> _Task to complete_
Your reply should contain every record, restated word for word.

> _Saved entries_
▬▬▬▬▬▬▬▬▬▬

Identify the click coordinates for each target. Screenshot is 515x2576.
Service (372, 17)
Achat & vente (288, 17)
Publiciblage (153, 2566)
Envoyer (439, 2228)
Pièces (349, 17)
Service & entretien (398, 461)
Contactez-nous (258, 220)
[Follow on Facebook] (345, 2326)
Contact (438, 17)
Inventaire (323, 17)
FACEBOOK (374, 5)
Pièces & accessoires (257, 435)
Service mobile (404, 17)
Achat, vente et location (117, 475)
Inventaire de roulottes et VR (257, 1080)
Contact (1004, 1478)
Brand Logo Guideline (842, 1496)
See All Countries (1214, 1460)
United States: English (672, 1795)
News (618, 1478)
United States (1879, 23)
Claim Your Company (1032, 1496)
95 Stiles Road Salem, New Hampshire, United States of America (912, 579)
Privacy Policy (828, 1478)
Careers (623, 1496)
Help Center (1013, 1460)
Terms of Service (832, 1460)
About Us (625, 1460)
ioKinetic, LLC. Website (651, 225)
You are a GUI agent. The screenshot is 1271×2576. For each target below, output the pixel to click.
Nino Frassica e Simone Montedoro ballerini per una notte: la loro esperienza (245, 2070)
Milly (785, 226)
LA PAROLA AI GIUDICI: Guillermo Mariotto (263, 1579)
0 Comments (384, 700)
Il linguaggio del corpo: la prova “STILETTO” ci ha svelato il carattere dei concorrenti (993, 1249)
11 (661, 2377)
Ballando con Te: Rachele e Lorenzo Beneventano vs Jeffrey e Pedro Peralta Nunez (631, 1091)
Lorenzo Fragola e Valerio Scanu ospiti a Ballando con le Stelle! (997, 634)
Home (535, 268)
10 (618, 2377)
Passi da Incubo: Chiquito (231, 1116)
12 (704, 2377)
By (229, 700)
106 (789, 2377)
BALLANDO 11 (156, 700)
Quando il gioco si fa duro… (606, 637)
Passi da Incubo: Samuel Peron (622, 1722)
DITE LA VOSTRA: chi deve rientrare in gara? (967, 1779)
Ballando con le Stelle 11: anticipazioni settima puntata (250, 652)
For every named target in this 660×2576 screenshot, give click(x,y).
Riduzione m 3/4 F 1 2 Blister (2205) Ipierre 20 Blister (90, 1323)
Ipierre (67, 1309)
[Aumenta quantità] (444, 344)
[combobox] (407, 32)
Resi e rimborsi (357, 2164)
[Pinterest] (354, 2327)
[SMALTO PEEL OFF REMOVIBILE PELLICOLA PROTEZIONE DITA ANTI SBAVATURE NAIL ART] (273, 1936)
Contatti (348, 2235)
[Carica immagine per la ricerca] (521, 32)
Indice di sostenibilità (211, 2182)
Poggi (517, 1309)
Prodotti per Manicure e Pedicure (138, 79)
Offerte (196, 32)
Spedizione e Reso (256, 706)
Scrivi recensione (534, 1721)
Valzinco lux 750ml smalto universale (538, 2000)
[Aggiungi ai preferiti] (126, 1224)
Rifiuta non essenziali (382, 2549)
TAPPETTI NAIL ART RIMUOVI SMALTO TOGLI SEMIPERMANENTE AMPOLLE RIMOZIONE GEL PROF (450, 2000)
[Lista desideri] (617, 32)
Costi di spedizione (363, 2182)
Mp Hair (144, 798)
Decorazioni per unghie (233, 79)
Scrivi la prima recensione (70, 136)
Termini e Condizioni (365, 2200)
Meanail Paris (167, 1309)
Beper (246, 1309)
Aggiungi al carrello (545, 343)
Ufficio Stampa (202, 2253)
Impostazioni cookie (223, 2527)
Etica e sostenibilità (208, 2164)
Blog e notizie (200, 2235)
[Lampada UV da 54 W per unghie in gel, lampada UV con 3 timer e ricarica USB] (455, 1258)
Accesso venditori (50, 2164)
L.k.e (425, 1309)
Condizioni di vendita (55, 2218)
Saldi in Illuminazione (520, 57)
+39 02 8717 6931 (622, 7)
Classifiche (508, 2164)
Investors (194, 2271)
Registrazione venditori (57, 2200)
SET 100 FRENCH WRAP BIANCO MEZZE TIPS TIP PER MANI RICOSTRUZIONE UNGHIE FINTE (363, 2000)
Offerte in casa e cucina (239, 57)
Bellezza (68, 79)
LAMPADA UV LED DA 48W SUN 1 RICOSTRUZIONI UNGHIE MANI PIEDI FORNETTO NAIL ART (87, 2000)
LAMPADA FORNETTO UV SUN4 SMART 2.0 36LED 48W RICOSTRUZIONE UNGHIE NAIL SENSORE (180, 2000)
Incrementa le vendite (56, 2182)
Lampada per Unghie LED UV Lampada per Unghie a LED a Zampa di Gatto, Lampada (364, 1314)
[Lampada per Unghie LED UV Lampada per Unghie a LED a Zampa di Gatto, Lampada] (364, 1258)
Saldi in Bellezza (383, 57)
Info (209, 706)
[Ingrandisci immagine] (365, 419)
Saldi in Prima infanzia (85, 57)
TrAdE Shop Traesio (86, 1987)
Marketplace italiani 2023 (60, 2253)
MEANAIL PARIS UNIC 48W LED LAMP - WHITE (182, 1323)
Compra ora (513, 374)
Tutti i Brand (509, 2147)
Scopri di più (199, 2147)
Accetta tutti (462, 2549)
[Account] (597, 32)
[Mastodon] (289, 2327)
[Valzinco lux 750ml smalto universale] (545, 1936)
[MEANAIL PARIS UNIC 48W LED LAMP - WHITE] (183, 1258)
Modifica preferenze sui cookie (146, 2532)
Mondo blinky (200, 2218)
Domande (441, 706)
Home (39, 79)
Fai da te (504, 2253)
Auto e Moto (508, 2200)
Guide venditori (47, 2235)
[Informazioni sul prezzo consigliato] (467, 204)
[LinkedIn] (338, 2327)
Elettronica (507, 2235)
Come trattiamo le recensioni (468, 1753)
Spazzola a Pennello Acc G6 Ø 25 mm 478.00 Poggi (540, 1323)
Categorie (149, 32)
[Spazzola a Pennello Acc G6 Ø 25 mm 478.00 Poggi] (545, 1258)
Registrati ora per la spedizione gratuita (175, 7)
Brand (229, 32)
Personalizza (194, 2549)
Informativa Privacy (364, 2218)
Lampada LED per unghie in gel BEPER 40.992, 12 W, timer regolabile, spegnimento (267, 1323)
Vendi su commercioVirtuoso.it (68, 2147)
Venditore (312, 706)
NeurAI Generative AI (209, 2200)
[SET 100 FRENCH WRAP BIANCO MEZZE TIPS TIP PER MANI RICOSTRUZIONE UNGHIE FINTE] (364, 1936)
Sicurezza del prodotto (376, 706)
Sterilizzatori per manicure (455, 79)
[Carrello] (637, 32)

▬▬▬▬▬▬▬▬▬▬

> _Result of the task_
Identify the click coordinates for each target. Screenshot is 515x2576.
Service (372, 17)
Achat & vente (288, 17)
Publiciblage (153, 2566)
Envoyer (439, 2228)
Pièces (349, 17)
Service & entretien (398, 461)
Contactez-nous (258, 220)
[Follow on Facebook] (345, 2326)
Contact (438, 17)
Inventaire (323, 17)
FACEBOOK (374, 5)
Pièces & accessoires (257, 435)
Service mobile (404, 17)
Achat, vente et location (117, 475)
Inventaire de roulottes et VR (257, 1080)
Contact (1004, 1478)
Brand Logo Guideline (842, 1496)
See All Countries (1214, 1460)
United States: English (672, 1795)
News (618, 1478)
United States (1879, 23)
Claim Your Company (1032, 1496)
95 Stiles Road Salem, New Hampshire, United States of America (912, 579)
Privacy Policy (828, 1478)
Careers (623, 1496)
Help Center (1013, 1460)
Terms of Service (832, 1460)
About Us (625, 1460)
ioKinetic, LLC. Website (651, 225)
You are a GUI agent. The screenshot is 1271×2576. For each target below, output the pixel to click.
Nino Frassica e Simone Montedoro ballerini per una notte: la loro esperienza (245, 2070)
Milly (785, 226)
LA PAROLA AI GIUDICI: Guillermo Mariotto (263, 1579)
0 Comments (384, 700)
Il linguaggio del corpo: la prova “STILETTO” ci ha svelato il carattere dei concorrenti (993, 1249)
11 (661, 2377)
Ballando con Te: Rachele e Lorenzo Beneventano vs Jeffrey e Pedro Peralta Nunez (631, 1091)
Lorenzo Fragola e Valerio Scanu ospiti a Ballando con le Stelle! (997, 634)
Home (535, 268)
10 (618, 2377)
Passi da Incubo: Chiquito (231, 1116)
12 (704, 2377)
By (229, 700)
106 (789, 2377)
BALLANDO 11 (156, 700)
Quando il gioco si fa duro… (606, 637)
Passi da Incubo: Samuel Peron (622, 1722)
DITE LA VOSTRA: chi deve rientrare in gara? (967, 1779)
Ballando con le Stelle 11: anticipazioni settima puntata (250, 652)
For every named target in this 660×2576 screenshot, give click(x,y).
Riduzione m 3/4 F 1 2 Blister (2205) Ipierre 20 Blister (90, 1323)
Ipierre (67, 1309)
[Aumenta quantità] (444, 344)
[combobox] (407, 32)
Resi e rimborsi (357, 2164)
[Pinterest] (354, 2327)
[SMALTO PEEL OFF REMOVIBILE PELLICOLA PROTEZIONE DITA ANTI SBAVATURE NAIL ART] (273, 1936)
Contatti (348, 2235)
[Carica immagine per la ricerca] (521, 32)
Indice di sostenibilità (211, 2182)
Poggi (517, 1309)
Prodotti per Manicure e Pedicure (138, 79)
Offerte (196, 32)
Spedizione e Reso (256, 706)
Scrivi recensione (534, 1721)
Valzinco lux 750ml smalto universale (538, 2000)
[Aggiungi ai preferiti] (126, 1224)
Rifiuta non essenziali (382, 2549)
TAPPETTI NAIL ART RIMUOVI SMALTO TOGLI SEMIPERMANENTE AMPOLLE RIMOZIONE GEL PROF (450, 2000)
[Lista desideri] (617, 32)
Costi di spedizione (363, 2182)
Mp Hair (144, 798)
Decorazioni per unghie (233, 79)
Scrivi la prima recensione (70, 136)
Termini e Condizioni (365, 2200)
Meanail Paris (167, 1309)
Beper (246, 1309)
Aggiungi al carrello (545, 343)
Ufficio Stampa (202, 2253)
Impostazioni cookie (223, 2527)
Etica e sostenibilità (208, 2164)
Blog e notizie (200, 2235)
[Lampada UV da 54 W per unghie in gel, lampada UV con 3 timer e ricarica USB] (455, 1258)
Accesso venditori (50, 2164)
L.k.e (425, 1309)
Condizioni di vendita (55, 2218)
Saldi in Illuminazione (520, 57)
+39 02 8717 6931 (622, 7)
Classifiche (508, 2164)
Investors (194, 2271)
Registrazione venditori (57, 2200)
SET 100 FRENCH WRAP BIANCO MEZZE TIPS TIP PER MANI RICOSTRUZIONE UNGHIE FINTE (363, 2000)
Offerte in casa e cucina (239, 57)
Bellezza (68, 79)
LAMPADA UV LED DA 48W SUN 1 RICOSTRUZIONI UNGHIE MANI PIEDI FORNETTO NAIL ART (87, 2000)
LAMPADA FORNETTO UV SUN4 SMART 2.0 36LED 48W RICOSTRUZIONE UNGHIE NAIL SENSORE (180, 2000)
Incrementa le vendite (56, 2182)
Lampada per Unghie LED UV Lampada per Unghie a LED a Zampa di Gatto, Lampada (364, 1314)
[Lampada per Unghie LED UV Lampada per Unghie a LED a Zampa di Gatto, Lampada] (364, 1258)
Saldi in Bellezza (383, 57)
Info (209, 706)
[Ingrandisci immagine] (365, 419)
Saldi in Prima infanzia (85, 57)
TrAdE Shop Traesio (86, 1987)
Marketplace italiani 2023 (60, 2253)
MEANAIL PARIS UNIC 48W LED LAMP - WHITE (182, 1323)
Compra ora (513, 374)
Tutti i Brand (509, 2147)
Scopri di più (199, 2147)
Accetta tutti (462, 2549)
[Account] (597, 32)
[Mastodon] (289, 2327)
[Valzinco lux 750ml smalto universale] (545, 1936)
[MEANAIL PARIS UNIC 48W LED LAMP - WHITE] (183, 1258)
Modifica preferenze sui cookie (146, 2532)
Mondo blinky (200, 2218)
Domande (441, 706)
Home (39, 79)
Fai da te (504, 2253)
Auto e Moto (508, 2200)
Guide venditori (47, 2235)
[Informazioni sul prezzo consigliato] (467, 204)
[LinkedIn] (338, 2327)
Elettronica (507, 2235)
Come trattiamo le recensioni (468, 1753)
Spazzola a Pennello Acc G6 Ø 25 mm 478.00 Poggi (540, 1323)
Categorie (149, 32)
[Spazzola a Pennello Acc G6 Ø 25 mm 478.00 Poggi] (545, 1258)
Registrati ora per la spedizione gratuita (175, 7)
Brand (229, 32)
Personalizza (194, 2549)
Informativa Privacy (364, 2218)
Lampada LED per unghie in gel BEPER 40.992, 12 W, timer regolabile, spegnimento (267, 1323)
Vendi su commercioVirtuoso.it (68, 2147)
Venditore (312, 706)
NeurAI Generative AI (209, 2200)
[SET 100 FRENCH WRAP BIANCO MEZZE TIPS TIP PER MANI RICOSTRUZIONE UNGHIE FINTE] (364, 1936)
Sicurezza del prodotto (376, 706)
Sterilizzatori per manicure (455, 79)
[Carrello] (637, 32)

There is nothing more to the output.